Implementing large-scale tax cuts will give a zeal to entities
Chinese Premier Li Keqiang yesterday stressed the implementation of larger-scale tax cuts to further boost the vitality of market entities.
Li made the remarks at a symposium held during his inspection at the Ministry of Finance and the State Taxation Administration.
Li said this round of tax cuts must ensure that the tax burden on major industries such as the manufacturing sector is decreased significantly and lowered to various extents in some industries.
“All industries will see their taxes go down, not up,” Li said.
The government will work out targeted solutions to solve potential tax burden rise as a result of a decrease in input tax deductions in some industries, the premier added.
Li said the government must live on a tight budget to support the tax cuts.
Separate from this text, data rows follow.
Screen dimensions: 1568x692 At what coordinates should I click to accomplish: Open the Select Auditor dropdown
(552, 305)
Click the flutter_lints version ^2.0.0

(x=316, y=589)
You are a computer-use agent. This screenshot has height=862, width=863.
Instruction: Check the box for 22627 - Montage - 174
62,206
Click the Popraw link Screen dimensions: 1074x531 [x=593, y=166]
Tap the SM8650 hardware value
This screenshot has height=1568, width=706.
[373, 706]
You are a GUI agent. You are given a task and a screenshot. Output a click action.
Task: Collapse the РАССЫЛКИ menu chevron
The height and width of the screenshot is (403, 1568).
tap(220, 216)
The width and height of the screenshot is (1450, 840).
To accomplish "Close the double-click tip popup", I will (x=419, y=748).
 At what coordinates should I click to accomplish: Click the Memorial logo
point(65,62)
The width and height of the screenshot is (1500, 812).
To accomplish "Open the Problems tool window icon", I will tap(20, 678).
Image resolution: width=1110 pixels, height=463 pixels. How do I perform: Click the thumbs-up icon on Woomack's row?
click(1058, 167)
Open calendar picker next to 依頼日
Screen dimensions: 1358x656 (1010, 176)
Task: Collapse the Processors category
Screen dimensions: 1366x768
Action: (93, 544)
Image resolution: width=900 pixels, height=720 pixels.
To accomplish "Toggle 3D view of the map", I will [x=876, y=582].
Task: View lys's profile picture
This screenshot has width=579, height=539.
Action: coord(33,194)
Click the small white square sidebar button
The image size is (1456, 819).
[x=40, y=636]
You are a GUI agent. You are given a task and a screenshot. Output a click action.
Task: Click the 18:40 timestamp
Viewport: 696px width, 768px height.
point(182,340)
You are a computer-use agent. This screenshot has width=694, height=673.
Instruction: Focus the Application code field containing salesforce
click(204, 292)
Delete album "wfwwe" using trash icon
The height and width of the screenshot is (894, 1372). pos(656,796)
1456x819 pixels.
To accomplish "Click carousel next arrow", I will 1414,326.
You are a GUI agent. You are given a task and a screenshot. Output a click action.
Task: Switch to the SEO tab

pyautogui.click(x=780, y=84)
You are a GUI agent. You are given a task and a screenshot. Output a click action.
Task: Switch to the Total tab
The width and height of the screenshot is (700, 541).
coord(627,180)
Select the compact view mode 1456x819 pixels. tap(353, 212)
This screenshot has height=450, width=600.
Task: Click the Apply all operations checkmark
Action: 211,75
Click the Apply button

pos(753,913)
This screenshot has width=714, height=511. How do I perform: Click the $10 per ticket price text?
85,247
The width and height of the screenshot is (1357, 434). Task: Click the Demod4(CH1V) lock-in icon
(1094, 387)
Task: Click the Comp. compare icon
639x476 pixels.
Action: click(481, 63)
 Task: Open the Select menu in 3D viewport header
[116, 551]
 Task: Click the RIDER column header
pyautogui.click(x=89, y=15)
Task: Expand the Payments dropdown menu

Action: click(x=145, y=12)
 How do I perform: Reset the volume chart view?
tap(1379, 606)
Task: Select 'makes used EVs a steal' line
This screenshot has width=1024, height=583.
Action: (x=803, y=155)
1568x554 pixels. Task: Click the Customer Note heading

Except for those projects that must be done and key programs, the central fiscal authority will cut its expenditures by 10 percent, he said.
Local governments should also resolutely cut general expenditures and improve the efficiency of existing resources, Li said.
The central government should increase the transfer payments to local governments, especially the fiscal authorities in the central and western regions.
Authorities yesterday announced detailed measures to implement the country’s value-added tax reform to further reduce the tax burden on various industries.
Starting April 1, taxpayers that are subject to the 16 percent VAT rate on their taxable sales or imported goods will enjoy a 13 percent VAT rate, while those who are subject to the 10 percent VAT rate will only need to pay 9 percent, according to a joint statement released by the finance ministry, the taxation administration and the General Administration of Customs.
Buyers of agricultural goods who are subject to a 10 percent deduction rate, which is used to calculate input VAT, will be subject to a 9 percent deduction rate, according to the statement.
The statement also laid out a series of supporting measures for VAT reform such as the extension in the scale of goods and services eligible for input tax deductions.